Implicit in Mitt Romney’s closing argument for the election is the idea that only he can stop House Republicans from destroying the economy:
“Unless we change course, we may well be looking at another recession,” Romney told a crowd in West Allis, Wisconsin.
Romney said that Obama “promised to be a post-partisan president, but he became the most partisan” and that his bitter relations with the House GOP could threaten the economy. As his chief example, he pointed to a crisis created entirely by his own party’s choice — Republican lawmakers’ ongoing threat to reject a debt ceiling increase. Economists warn that a failure to pass such a measure would have immediate and catastrophic consequences for the recovery.
“You know that if the President is re-elected, he will still be unable to work with the people in Congress,” Romney said. “He has ignored them, attacked them, blamed them. The debt ceiling will come up again, and shutdown and default will be threatened, chilling the economy.”
Let’s just parse this out. There are a number of fiscal matters to be decided in the coming months, and if they all come out to the negative, simple mathematics tells you that we’re looking at a recession.
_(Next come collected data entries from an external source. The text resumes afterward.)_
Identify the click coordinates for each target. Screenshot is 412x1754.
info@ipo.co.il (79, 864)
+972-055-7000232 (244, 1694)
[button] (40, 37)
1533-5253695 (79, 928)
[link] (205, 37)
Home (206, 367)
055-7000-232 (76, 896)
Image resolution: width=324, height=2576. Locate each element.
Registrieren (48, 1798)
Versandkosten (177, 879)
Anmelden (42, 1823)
The economy is in modest shape but not the kind of condition to withstand a serious blow on the order of a 5% snap back in GDP from the fiscal slope. Add in the debt limit and the hostage demands around that and you have a prescription for Congress causing an economic slowdown.
Romney is basically telling the public to play the percentages. In a divided government with Obama in the White House and John Boehner carrying the Speaker’s gavel, chaos will reign (thanks to redistricting, the chances for Democrats to take a House majority this year is remote). The Tea Party cannot be controlled. They will set off a bomb and take down the economy. With a Romney/Boehner pair, we will see cooperation and stability.
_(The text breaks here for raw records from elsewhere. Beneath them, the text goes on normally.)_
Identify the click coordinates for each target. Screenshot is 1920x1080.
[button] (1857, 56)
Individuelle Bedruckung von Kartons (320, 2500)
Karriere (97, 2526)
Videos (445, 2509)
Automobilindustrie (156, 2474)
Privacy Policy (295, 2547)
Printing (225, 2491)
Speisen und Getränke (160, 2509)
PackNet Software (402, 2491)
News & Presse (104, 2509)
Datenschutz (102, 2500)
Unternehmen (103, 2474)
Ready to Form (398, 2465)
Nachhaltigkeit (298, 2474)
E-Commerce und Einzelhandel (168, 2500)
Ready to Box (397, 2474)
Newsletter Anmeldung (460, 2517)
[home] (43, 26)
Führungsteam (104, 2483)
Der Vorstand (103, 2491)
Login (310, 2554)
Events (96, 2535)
This analysis completely neglects the US Senate. With Indiana trending away from Republicans and Missouri probably a lost cause, Republicans will not have the majority there under most scenarios. That means that the flip side of Obama-Boehner is Romney-Reid. In case you weren’t aware, Harry Reid doesn’t care for Mitt Romney.
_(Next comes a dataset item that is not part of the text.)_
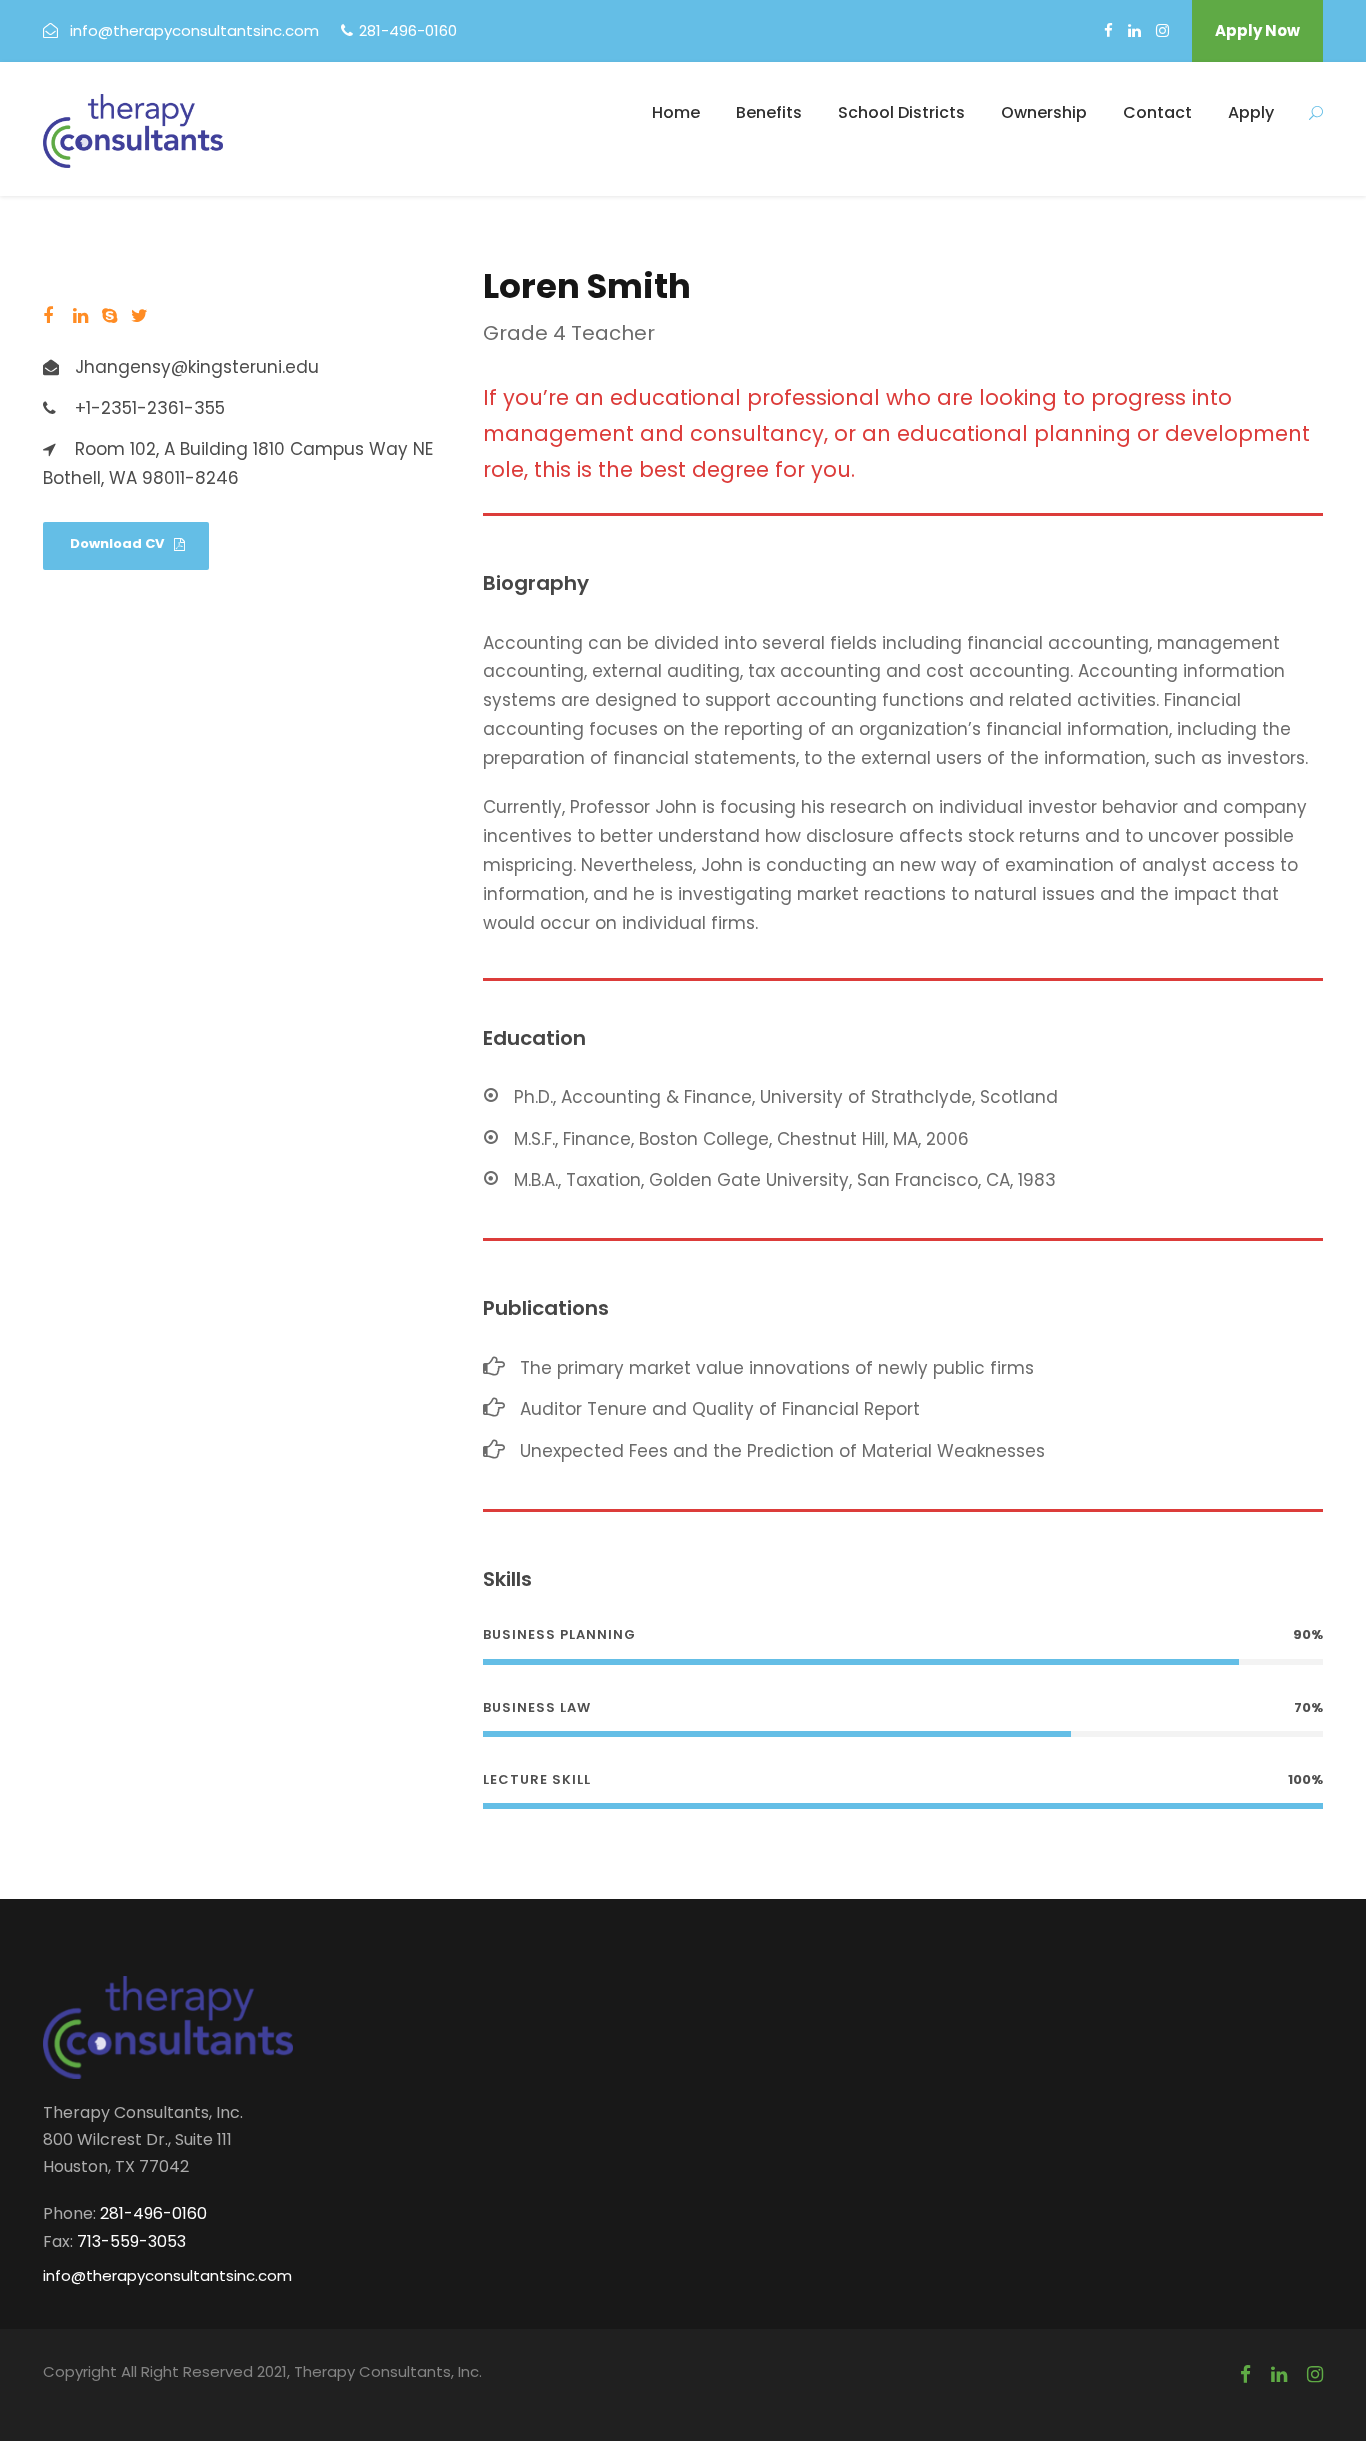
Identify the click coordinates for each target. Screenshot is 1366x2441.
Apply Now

“Mitt Romney has demonstrated that he lacks the courage to stand up to the Tea Party, kowtowing to their demands time and again. There is nothing in Mitt Romney’s record to suggest he would act any differently as president. As governor of Massachusetts, he had a terrible relationship with Democrats, cordoning himself off behind a velvet rope instead of reaching out to build relationships. And in the near-decade that Mitt Romney has spent running for president, both his words and his actions have shown that pleasing the far right is more important to him than working across the aisle.
“Senate Democrats are committed to defending the middle class, and we will do everything in our power to defend them against Mitt Romney’s Tea Party agenda.”
This is easier said than done, with a caucus that could include the likes of Joe Manchin and Joe Donnelly (the Indiana Blue Dog neophyte), along with threatened 2014 incumbents in red states like Mary Landrieu, Mark Pryor and Mark Begich. But Reid would have the power to set the agenda in the Senate, and Romney would find that as a barrier.
In truth, the way the election looks with four days out, gridlock is in the future in virtually every realistic scenario.
Bill Gross’ rant about the state of American politics is hyperbolic, but it does get at a certain truth about the fragmented nature of our political system, which resists mandates for action in favor of these all-consuming checks and balances.